• _Task goal_: Pick out each line of the records below that contains the word "icon", and copy those lines.
===== Rows =====
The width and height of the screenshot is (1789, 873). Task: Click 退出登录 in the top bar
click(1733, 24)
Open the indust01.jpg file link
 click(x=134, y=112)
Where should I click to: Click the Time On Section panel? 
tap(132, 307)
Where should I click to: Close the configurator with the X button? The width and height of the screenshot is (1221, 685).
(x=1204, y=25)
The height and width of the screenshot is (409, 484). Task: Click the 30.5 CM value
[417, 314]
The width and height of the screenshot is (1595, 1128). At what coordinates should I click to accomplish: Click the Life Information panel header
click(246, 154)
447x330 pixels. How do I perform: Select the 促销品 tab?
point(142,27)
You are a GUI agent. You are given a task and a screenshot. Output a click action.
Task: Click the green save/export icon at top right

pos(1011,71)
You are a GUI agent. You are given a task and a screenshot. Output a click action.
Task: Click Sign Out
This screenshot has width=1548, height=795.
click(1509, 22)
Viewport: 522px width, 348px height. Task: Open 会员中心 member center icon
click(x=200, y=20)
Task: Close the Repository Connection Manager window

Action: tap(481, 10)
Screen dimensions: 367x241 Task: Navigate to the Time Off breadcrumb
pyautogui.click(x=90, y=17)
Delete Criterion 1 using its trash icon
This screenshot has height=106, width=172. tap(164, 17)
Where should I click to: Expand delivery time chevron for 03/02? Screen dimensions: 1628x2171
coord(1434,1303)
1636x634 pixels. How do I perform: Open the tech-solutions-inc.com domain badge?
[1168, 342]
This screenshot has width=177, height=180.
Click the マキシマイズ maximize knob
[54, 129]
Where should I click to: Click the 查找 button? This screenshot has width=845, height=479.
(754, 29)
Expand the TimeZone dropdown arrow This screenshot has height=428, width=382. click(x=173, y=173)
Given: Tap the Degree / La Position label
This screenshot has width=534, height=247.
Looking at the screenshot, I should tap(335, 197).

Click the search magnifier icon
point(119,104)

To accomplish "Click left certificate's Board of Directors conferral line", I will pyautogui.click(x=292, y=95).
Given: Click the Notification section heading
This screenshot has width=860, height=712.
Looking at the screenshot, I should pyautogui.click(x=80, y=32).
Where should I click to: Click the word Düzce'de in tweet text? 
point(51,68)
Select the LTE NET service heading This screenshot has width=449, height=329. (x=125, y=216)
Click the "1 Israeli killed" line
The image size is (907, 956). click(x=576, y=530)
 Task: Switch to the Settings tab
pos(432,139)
=====
• _Result for this exercise_:
Task: Click the green save/export icon at top right
Viewport: 522px width, 348px height. Task: Open 会员中心 member center icon
Delete Criterion 1 using its trash icon
Click the search magnifier icon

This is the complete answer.